Tagged Cameron Speech
But let me take a closer look on what David Cameron said in his speech with regard to Britain's European future (see the tagged speech on the left side). One thing is clear: The timing of Cameron's speech is very well chosen. While Germany and France are celebrating 50 years of common friendship and European integration, David Cameron is questioning Great Britain's future in the European Union. 

Cameron's "Brexit"
  • Course adjustment
Taking into consideration the repeated use of words in David Cameron's speech, it is obviously that British Prime Minister used very often "EU", "Union", "Europe", "European" and "Britain". It could be seen as a strategic stocktaking and course adjustment of Britain in the European Union. However, this was his purpose: What is Britain expecting from the European Union? 
  • Updated European Union 
David Cameron proposes a British model for an updated European Union based on five principles: competitiveness, flexibility, reverse power flow from European institution to Member states, democratic accountability and fairness: "These five principles provide what, I believe, is the right approach for the European Union." The reverse power flow from European institution to Member states, however, the president of the European council Herman Van Rompuy has already rejected. But which powers does David Cameron have in mind is unclear.
  • Just simply ask the British people 
Further, David Cameron puts the European future of Great Britain into question. His proposal: Just simply ask the British people: "Simply asking the British people to carry on accepting a European settlement over which they have had little choice is a path to ensuring that when the question is finally put – and at some stage it will have to be – it is much more likely that the British people will reject the EU. (...)  A real choice between leaving or being part of a new settlement in which Britain shapes and respects the rules of the single market but is protected by fair safeguards, and free of the spurious regulation which damages Europe’s competitiveness. (...) If we left the European Union, it would be a one-way ticket, not a return. (...) And I say to our European partners, frustrated as some of them no doubt are by Britain’s attitude: work with us on this." The exit of a powerful EU member state could become possible in the recent history of the European Union.
  • Europe à la carte 
The most dangerous signal is: "We must not be weighed down by an insistence on a one size fits all approach which implies that all countries want the same level of integration. The fact is that they don’t and we shouldn’t assert that they do." What does it mean? The answer is very simple: Many European Unions. And France gives an immediate answer to Cameron's proposal: “Europe, let’s suppose it was a football club, you join the club, but once you’re in it, you can’t say ‘let’s play rugby’,” RFI quoted French Foreign Minister Laurent Fabius. According to Herman Van Rompuy: "If every member state were able to cherry-pick those parts of existing policies that they most like, and opt out of those that they least like, the union in general, and the single market in particular, would soon unravel," he said quoted by The Guardian.

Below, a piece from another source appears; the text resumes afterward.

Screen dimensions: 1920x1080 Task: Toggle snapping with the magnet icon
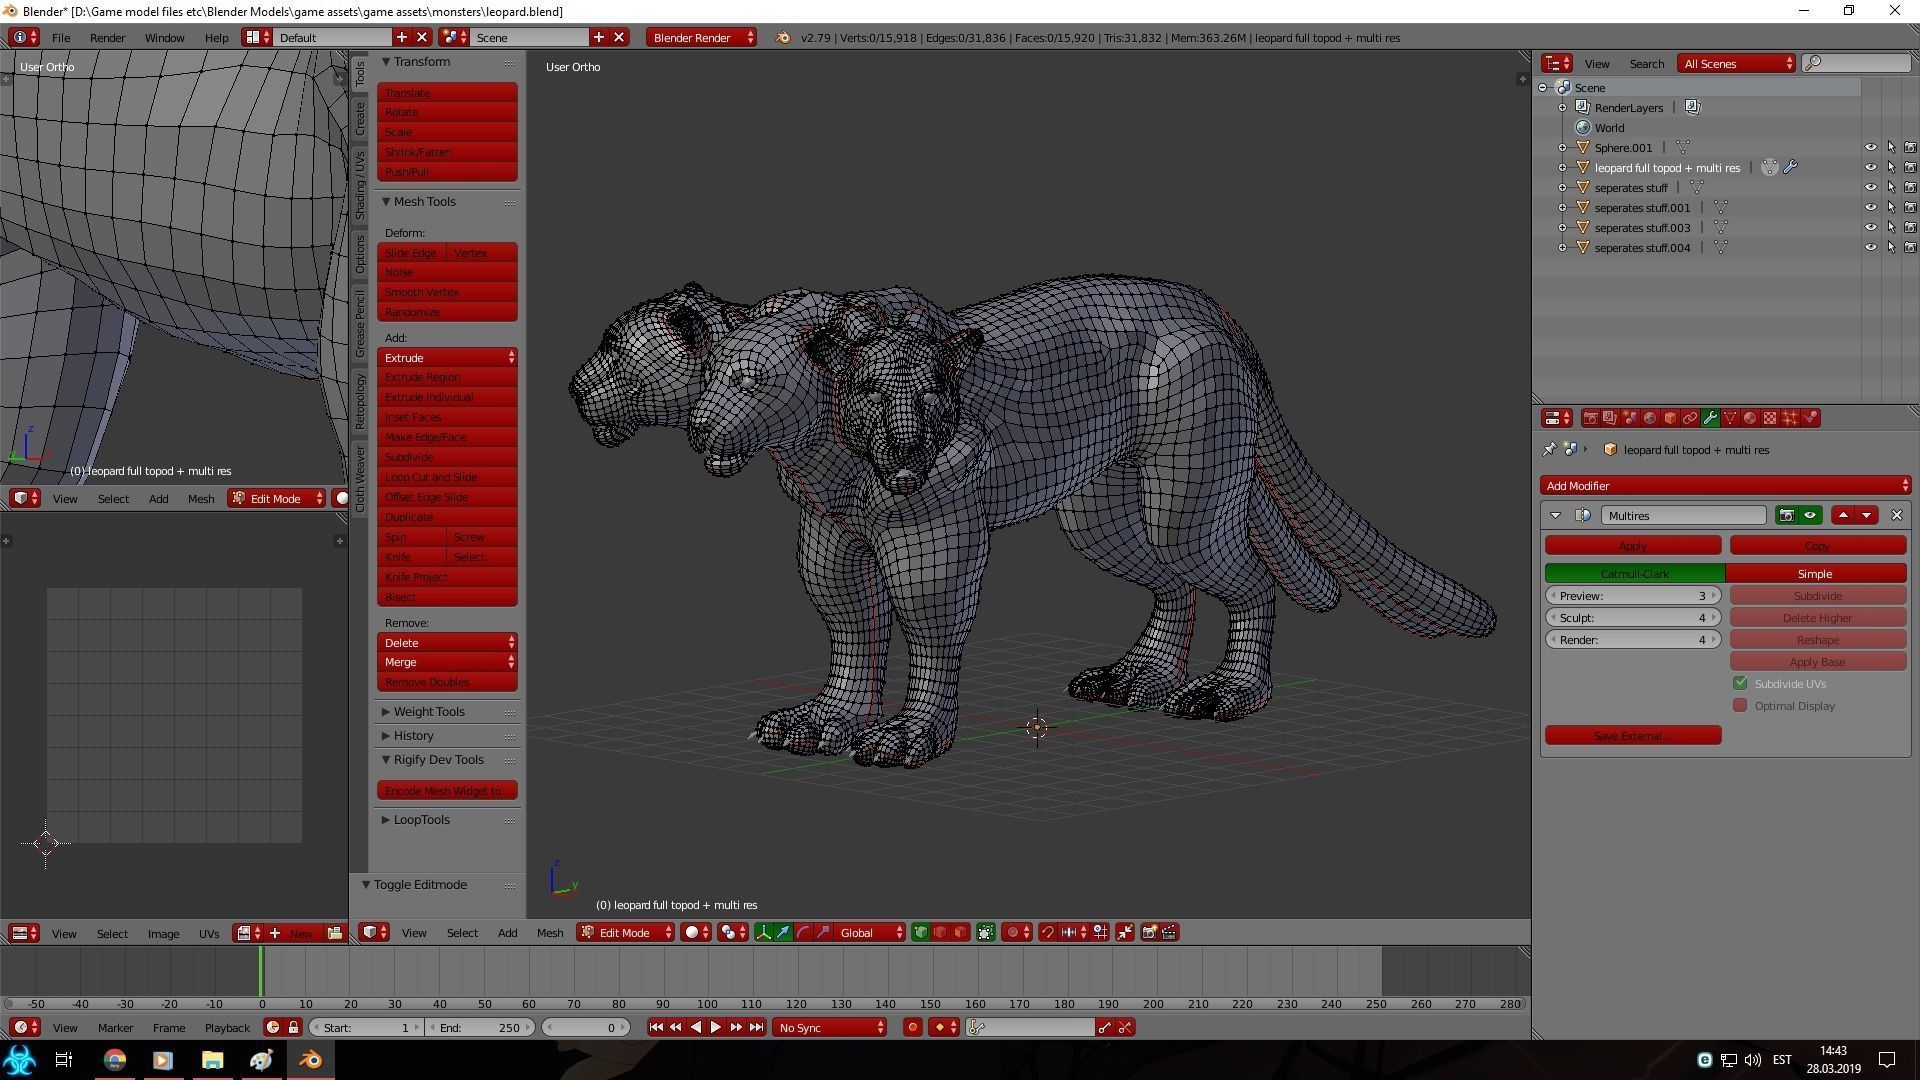point(1048,932)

  • "(a) new global race of nations is underway today"
But can Britain compete on the global stage without the European Union? German Finance Minister Wolfgang Schäuble doubts it: "Without the EU as an amplifier, Britain's influence in the world would be lessened. No European country alone can make its voice heard in today's globalised world," said Schäuble quoted by The Guardian.

Much ado about nothing? I don't think so. David Cameron's speech might seem slightly exaggerated, but basically it is a debate on the basic principles of the European Union. And it is an early entry into the election campaign.